» Problem to work on: I'd like the data beneath this line reproduced exactly, without any of its images.

(Stored items from a collection)
--- START ---

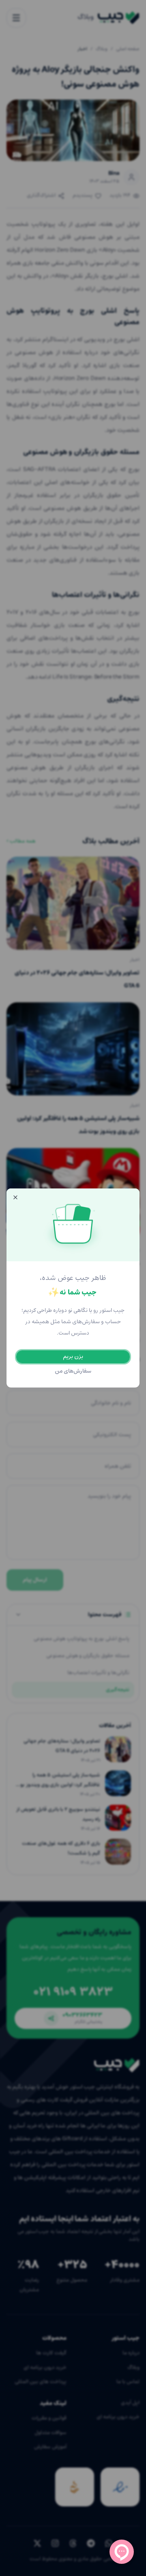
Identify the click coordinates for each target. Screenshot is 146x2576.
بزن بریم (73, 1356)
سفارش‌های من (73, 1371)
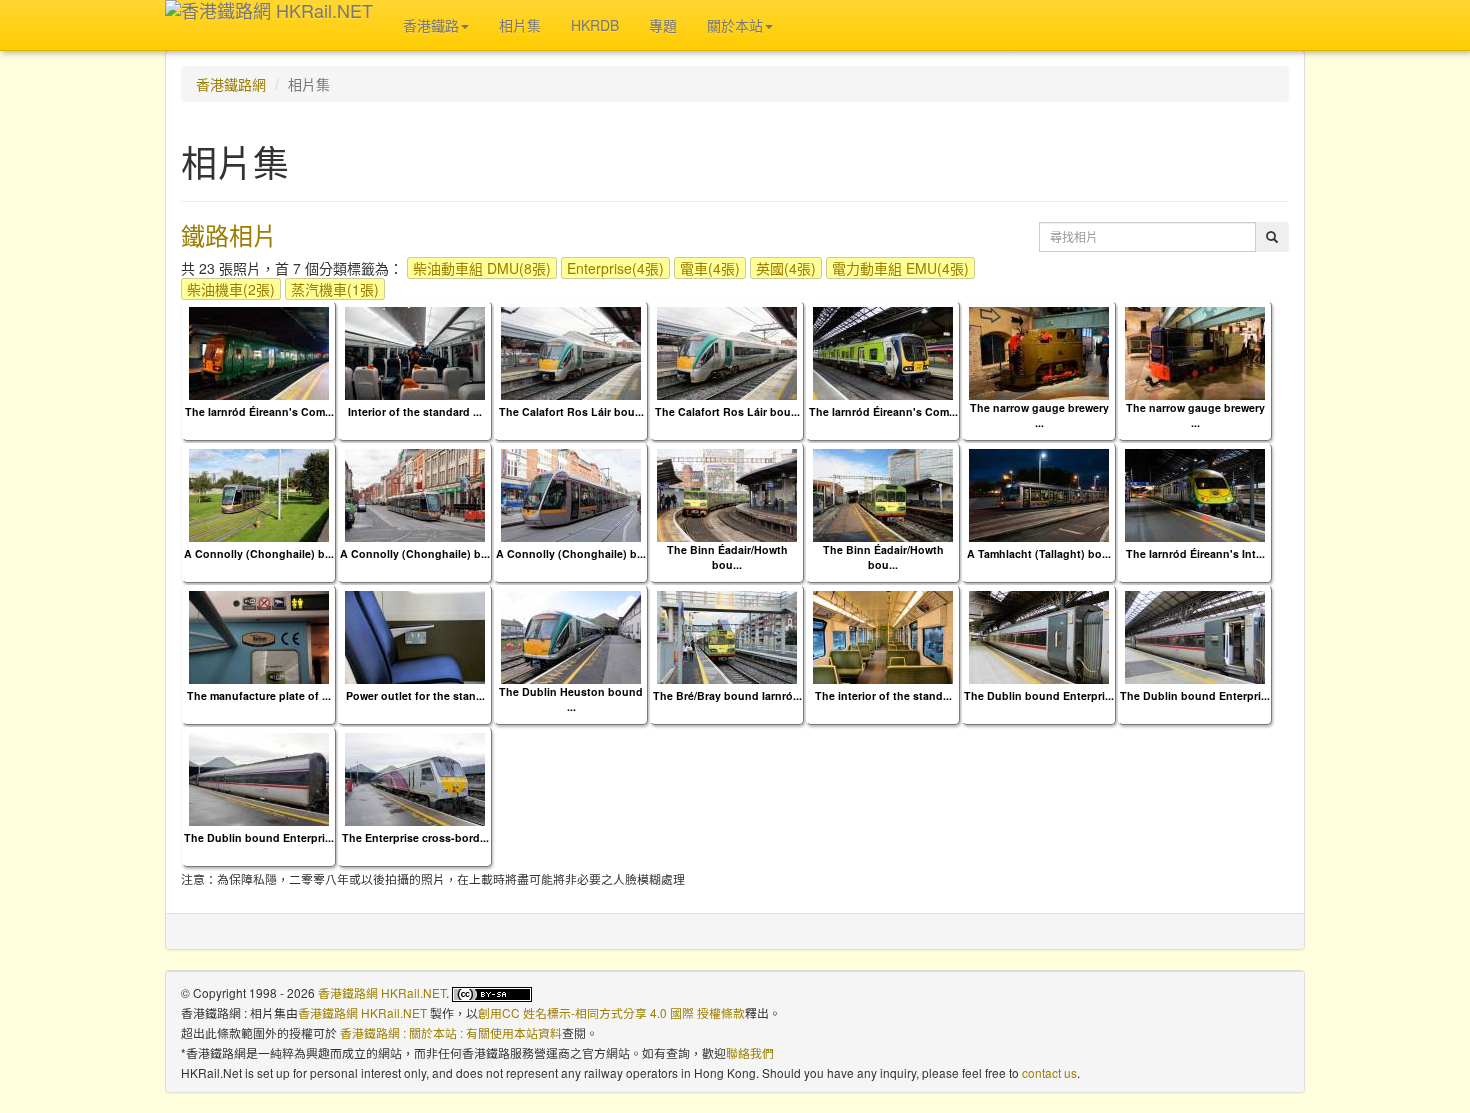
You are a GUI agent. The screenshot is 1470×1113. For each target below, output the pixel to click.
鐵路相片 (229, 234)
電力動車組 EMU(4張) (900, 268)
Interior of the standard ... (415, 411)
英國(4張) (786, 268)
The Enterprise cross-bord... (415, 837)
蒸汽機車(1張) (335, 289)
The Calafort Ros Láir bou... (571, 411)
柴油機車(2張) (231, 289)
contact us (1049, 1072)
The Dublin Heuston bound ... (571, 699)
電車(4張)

--- END ---

» Problem solution:
Identify the click coordinates for each target. Screenshot is 146x2576.
بزن بریم (73, 1356)
سفارش‌های من (73, 1371)
You are a GUI agent. The screenshot is 1470×1113. For each target below, output the pixel to click.
鐵路相片 (229, 234)
電力動車組 EMU(4張) (900, 268)
Interior of the standard ... (415, 411)
英國(4張) (786, 268)
The Enterprise cross-bord... (415, 837)
蒸汽機車(1張) (335, 289)
The Calafort Ros Láir bou... (571, 411)
柴油機車(2張) (231, 289)
contact us (1049, 1072)
The Dublin Heuston bound ... (571, 699)
電車(4張)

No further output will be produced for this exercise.